MDR1 Mutants with Altered Substrate Specificity
Roninson, Igor B.   
University of Illinois at Chicago, Chicago, IL, United States

This FIRCA application is based on the parent grant 2-R37-CA40333 """"""""Human multidrug resistance (P-glycoprotein) genes"""""""" (MERIT Award). The main goal of the parent grant is to study a clinically important mechanism of multidrug resistance in tumor cells, which is mediated by P-glycoprotein, an ATP-dependent efflux pump for multiple hydrophobic compounds. A major part of this study involves the identification and characterization of mutations in the MDR1 (P-glycoprotein)gene that alter the substrate specificity of P-glycoprotein-mediated drug transport. Analysis of these mutants helps in understanding the mechanism of P-glycoprotein action, designing novel P-glycoprotein inhibitors and developing """"""""drug-tailored"""""""" variants of the MDR1 gene for bone marrow chemoprotection. A new mechanistic approach to the analysis of altered-specificity MDR1 mutants has been developed by our foreign collaborator (FC). In this approach, different forms of P-glycoprotein are expressed in Sf9 insect cells using a baculoviral vector. P-glycoprotein in the isolated Sf9 membrane preparations possesses an ATPase activity, which is strongly and specifically stimulated by P-glycoprotein-transported compounds.
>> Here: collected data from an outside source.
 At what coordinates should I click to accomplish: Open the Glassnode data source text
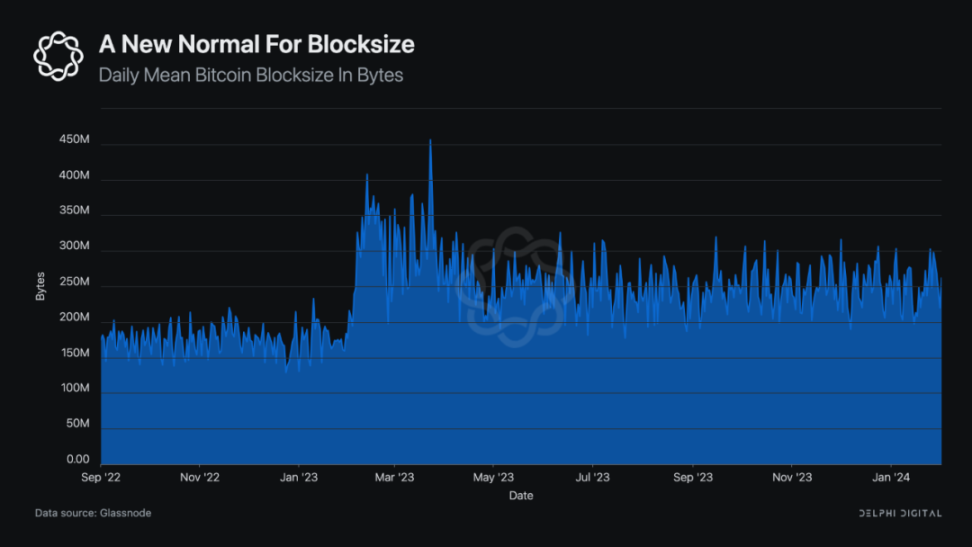(93, 513)
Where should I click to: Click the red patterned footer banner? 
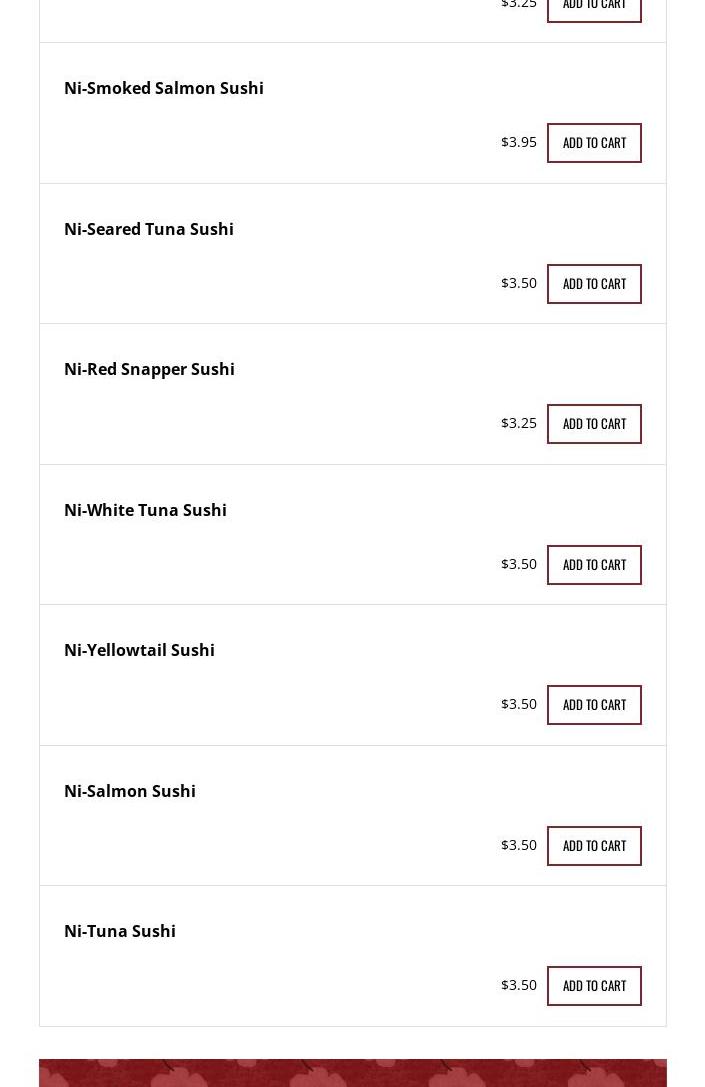(x=352, y=1072)
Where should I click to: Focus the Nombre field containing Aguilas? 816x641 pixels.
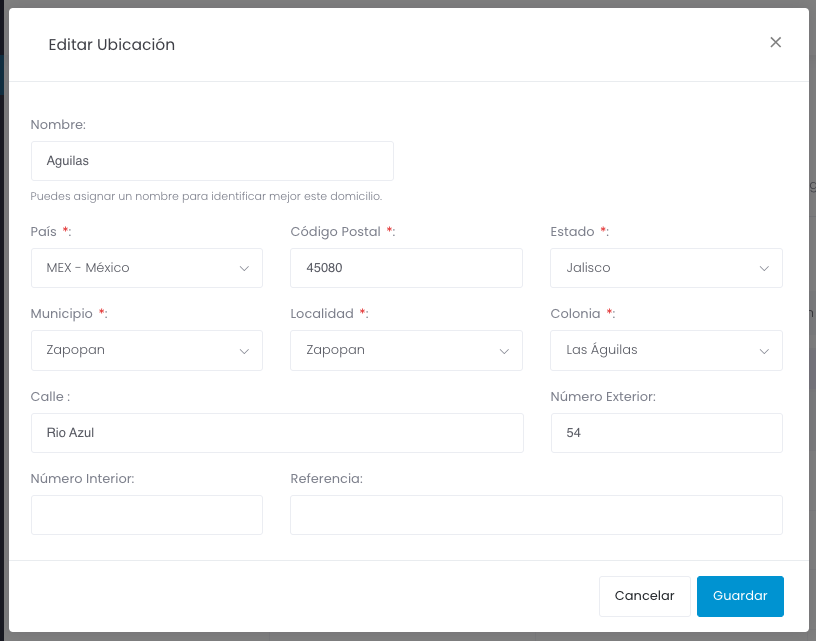point(212,161)

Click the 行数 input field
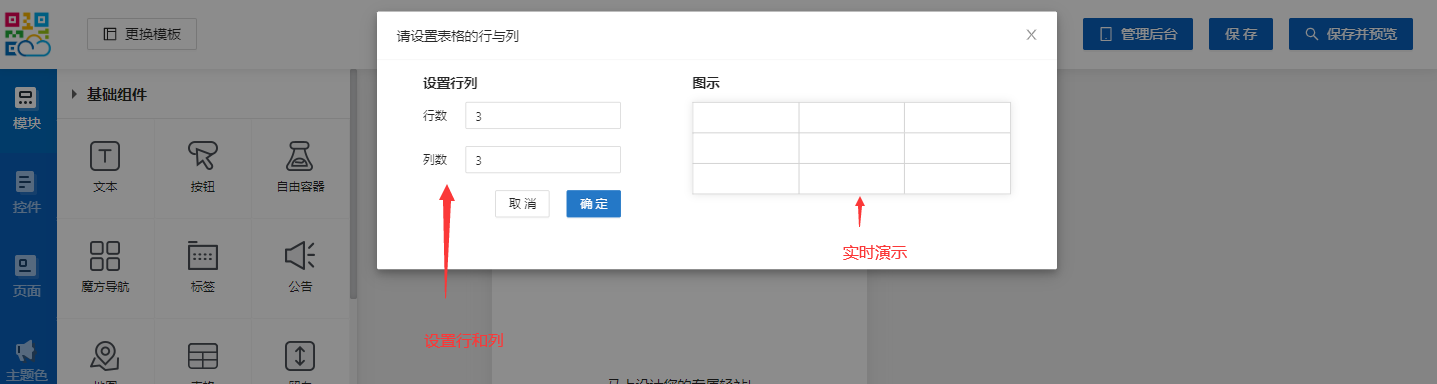(x=543, y=116)

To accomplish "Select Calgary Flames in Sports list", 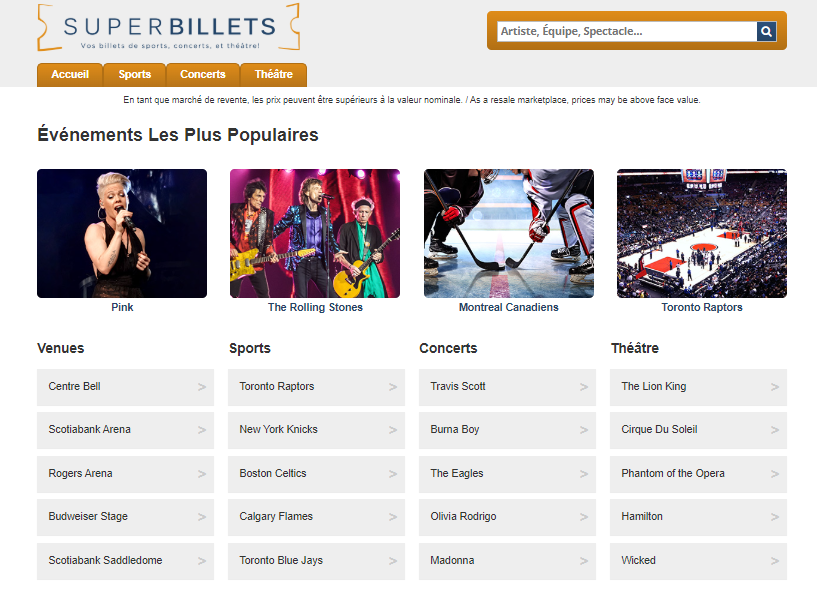I will [276, 517].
The FC has demonstrated that a mutant form of P-glycoprotein, analyzed in this system, shows an altered profile of ATPase stimulation by different drugs. These changes parallel the changes in the profile of cross-resistance to different drugs conferred by the same mutant in mammalian cells. A comparison of the profiles of ATPase simulation and cross-resistance for other altered-specificity MDR1 mutants should provide important mechanistic information. The PI's laboratory is using a retroviral mutation-selection system to identify novel altered-specificity MDR1 mutations. The mutant MDR1 cDNA sequences will be provided to the FC, who will express the mutant P-glycoproteins in Sf9 cell membranes and analyze the ability of different drugs and competitive inhibitors of P- glycoprotein to stimulate the ATPase activity of these mutants. These data will be correlated with the drug-resistance and binding properties of the same mutants, analyzed in the PI's laboratory. The results of this study will be used to identify the determinants of the P-glycoprotein substrate specificity and the relationship between the drug transport and ATPase activities of P-glycoprotein.